### WHAT IS ASKED
Please count the lines in the items below that contain the string "Flavia", with case counting, and give only that number.

Text and item location entries:
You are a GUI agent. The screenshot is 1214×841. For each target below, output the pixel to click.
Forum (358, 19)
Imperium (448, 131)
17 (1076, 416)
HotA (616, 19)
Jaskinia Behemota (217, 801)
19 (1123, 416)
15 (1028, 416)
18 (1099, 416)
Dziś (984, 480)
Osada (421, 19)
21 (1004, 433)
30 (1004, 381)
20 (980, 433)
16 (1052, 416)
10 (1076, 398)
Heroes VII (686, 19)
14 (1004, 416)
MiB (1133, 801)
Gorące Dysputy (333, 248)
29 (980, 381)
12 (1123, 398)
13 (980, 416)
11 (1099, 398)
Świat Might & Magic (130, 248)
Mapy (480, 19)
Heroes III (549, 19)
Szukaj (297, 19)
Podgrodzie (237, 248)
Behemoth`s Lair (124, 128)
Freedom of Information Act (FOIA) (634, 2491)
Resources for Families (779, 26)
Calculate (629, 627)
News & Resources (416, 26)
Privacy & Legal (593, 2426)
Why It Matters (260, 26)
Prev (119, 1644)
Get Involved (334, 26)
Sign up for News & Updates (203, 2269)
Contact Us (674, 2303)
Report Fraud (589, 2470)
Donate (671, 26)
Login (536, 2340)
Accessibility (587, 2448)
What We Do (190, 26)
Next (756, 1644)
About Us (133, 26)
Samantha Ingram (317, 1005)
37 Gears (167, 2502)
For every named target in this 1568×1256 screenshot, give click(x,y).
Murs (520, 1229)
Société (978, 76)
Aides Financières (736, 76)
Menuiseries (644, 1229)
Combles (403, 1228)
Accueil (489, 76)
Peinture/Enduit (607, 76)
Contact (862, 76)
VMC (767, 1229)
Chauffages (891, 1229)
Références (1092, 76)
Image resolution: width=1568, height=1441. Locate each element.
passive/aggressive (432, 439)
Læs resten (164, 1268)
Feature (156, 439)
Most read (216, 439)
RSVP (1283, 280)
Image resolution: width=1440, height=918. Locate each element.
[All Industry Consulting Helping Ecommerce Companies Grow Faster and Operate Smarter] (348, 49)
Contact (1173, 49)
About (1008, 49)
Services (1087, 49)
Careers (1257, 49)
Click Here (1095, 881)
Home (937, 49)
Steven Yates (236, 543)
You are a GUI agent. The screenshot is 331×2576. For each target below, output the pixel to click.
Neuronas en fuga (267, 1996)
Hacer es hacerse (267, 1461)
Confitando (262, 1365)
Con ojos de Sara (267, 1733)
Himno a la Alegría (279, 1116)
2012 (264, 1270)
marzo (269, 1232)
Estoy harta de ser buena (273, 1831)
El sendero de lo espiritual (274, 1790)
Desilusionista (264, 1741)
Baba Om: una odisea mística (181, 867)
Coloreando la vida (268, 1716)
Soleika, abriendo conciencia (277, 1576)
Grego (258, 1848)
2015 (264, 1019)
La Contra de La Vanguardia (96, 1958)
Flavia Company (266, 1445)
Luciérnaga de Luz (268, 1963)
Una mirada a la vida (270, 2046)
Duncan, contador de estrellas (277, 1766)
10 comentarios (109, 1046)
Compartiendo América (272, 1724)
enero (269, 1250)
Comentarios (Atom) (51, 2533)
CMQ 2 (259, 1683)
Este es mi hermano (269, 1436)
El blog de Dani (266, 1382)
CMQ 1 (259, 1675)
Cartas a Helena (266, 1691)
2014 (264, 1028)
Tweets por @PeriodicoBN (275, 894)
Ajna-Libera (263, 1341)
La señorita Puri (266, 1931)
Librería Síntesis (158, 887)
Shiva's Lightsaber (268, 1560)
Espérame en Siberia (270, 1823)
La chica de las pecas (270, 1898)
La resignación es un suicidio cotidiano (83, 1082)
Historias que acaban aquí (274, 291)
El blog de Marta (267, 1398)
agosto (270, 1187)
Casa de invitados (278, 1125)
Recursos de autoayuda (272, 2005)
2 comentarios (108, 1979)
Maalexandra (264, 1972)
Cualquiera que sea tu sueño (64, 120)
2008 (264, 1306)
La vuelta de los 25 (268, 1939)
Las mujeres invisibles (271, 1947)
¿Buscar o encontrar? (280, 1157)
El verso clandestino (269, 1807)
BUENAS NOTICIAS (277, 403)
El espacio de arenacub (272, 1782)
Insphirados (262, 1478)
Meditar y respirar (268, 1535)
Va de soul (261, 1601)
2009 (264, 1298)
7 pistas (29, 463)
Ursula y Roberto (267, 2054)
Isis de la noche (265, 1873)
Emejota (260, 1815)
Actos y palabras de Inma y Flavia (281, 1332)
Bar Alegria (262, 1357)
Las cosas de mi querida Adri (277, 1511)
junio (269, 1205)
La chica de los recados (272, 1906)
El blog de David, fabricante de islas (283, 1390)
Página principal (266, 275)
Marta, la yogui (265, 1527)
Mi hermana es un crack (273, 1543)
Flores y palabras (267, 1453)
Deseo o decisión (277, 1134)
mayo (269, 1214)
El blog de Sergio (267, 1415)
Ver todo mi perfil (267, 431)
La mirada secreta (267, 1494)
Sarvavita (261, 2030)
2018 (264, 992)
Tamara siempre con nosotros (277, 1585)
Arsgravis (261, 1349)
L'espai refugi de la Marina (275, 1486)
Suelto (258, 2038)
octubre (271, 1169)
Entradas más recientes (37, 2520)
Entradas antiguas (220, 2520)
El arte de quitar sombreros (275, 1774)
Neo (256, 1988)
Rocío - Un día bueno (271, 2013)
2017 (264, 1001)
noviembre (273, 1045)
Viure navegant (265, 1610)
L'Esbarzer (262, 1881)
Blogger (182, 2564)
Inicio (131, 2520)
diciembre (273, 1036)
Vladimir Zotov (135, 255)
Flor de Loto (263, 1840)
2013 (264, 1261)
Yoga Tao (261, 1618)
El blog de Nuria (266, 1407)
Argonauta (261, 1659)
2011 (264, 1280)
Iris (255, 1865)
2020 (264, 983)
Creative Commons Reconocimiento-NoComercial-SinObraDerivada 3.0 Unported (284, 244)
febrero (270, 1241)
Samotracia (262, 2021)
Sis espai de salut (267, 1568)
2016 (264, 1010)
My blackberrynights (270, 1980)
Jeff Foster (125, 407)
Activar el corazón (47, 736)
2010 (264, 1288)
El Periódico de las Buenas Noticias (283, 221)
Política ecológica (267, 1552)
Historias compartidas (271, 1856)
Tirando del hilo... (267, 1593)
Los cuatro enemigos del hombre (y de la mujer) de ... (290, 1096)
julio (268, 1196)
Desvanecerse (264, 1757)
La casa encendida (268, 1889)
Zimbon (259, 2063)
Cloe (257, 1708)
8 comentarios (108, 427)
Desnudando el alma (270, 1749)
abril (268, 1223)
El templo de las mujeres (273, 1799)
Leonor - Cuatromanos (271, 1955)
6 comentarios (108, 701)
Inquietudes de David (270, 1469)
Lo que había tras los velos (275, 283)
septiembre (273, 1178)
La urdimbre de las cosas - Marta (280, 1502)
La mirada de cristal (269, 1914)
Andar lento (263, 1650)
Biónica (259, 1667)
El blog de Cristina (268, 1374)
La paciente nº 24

### EXPECTED ANSWER
2